Can Masks Filter Pollen and Protect Us From Hay Fever?

Every year, spring’s blossoms bring with them wave of pollen. For places like Beijing, it’s also the start of the ‘snowy season’, with the hundreds of willow trees producing their fluffy catkin friends and the sniffles that follow. But how can we avoid the uncomfortable coughing and sneezing? Which masks work best for protecting us from pollen? Can surgical masks, single-use face masks, respirators or even Pitta masks filter out pollen?

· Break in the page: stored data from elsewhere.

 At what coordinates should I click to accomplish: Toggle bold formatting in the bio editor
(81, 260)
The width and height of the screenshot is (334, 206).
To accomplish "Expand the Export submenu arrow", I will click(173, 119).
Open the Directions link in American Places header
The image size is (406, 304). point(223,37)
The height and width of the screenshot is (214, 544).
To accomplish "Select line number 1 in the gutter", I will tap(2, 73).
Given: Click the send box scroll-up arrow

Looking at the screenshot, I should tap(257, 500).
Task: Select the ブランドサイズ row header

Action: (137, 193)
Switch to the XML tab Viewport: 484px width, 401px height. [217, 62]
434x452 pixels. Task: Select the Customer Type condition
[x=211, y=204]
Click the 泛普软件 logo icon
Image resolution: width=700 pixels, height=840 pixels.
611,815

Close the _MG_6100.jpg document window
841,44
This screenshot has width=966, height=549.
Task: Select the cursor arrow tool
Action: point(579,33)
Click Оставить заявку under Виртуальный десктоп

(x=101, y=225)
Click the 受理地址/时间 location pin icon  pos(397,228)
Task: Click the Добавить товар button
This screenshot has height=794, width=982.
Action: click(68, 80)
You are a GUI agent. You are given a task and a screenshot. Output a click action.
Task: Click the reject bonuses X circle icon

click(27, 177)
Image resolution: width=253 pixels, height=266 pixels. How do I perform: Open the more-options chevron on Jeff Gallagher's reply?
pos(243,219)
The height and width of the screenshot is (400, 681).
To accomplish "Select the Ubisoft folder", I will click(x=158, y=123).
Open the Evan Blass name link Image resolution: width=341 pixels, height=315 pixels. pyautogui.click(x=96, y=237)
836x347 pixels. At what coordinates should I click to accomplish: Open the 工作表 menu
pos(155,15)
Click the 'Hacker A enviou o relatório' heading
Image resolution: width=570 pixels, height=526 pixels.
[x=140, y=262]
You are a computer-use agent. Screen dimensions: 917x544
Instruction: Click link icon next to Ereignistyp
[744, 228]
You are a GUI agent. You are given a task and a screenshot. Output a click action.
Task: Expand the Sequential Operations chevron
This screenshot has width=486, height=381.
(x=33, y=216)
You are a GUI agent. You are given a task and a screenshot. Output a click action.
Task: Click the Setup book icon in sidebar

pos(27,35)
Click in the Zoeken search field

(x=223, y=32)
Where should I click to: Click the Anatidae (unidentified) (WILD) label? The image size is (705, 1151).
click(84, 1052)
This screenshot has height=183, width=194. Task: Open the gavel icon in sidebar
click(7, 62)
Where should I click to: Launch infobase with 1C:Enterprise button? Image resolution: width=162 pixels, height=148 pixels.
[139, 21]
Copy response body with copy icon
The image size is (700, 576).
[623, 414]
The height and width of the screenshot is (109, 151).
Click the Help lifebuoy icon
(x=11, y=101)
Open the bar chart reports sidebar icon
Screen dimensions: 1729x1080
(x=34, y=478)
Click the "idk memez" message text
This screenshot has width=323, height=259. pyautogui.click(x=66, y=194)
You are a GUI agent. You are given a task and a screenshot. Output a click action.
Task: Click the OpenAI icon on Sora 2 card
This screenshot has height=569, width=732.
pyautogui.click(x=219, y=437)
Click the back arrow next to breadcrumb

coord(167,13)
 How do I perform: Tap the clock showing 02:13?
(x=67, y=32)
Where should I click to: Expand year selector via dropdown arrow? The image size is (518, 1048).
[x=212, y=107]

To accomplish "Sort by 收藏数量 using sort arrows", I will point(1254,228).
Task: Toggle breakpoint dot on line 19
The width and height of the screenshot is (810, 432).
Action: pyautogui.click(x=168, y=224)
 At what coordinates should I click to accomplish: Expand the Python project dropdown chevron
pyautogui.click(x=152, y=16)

To answer which masks work best, let’s break this down into two parts:

1. How big are pollen particles?

Pollen particle sizes typically range from 10 microns up to 200 microns — about the width of a human hair. That makes them pretty ‘large’, as far as particles go. They’re bigger than most smog, PM2.5 and soot particles, but smaller in size than heavy dust and sand-like particles.

Looking at individual pollen types, they vary greatly in size. Most trees have pollen that are in the range of 50 – 200 microns. The smallest pollen known measures 9 microns, the pollen of mimosa pudica.

t four times bigger than PM2.5, pollen is much more likely to get stuck in our throat, nose and lungs, as opposed to being absorbed into our blood. That means keeping them out of our throat, nose and lungs, can help to reduce the impact they have on our bodies.

2. Can Masks Filter Out Pollen-Sized Particles?

Because pollen particles are fairly large, most masks will capture a high percentage of it. Data shows that even surgical masks can capture up to 80% of tiny PM2.5 particles. They even do a great job when wearing them. Since the size of pollen is bigger than PM2.5, surgical masks will do even better at capturing them.

Other masks, such as 3M respirators and masks focused at filtering out PM2.5 do an even better job of capturing particulates. The 3M masks tested by Smart Air were able to capture over 99% of particulates when being worn.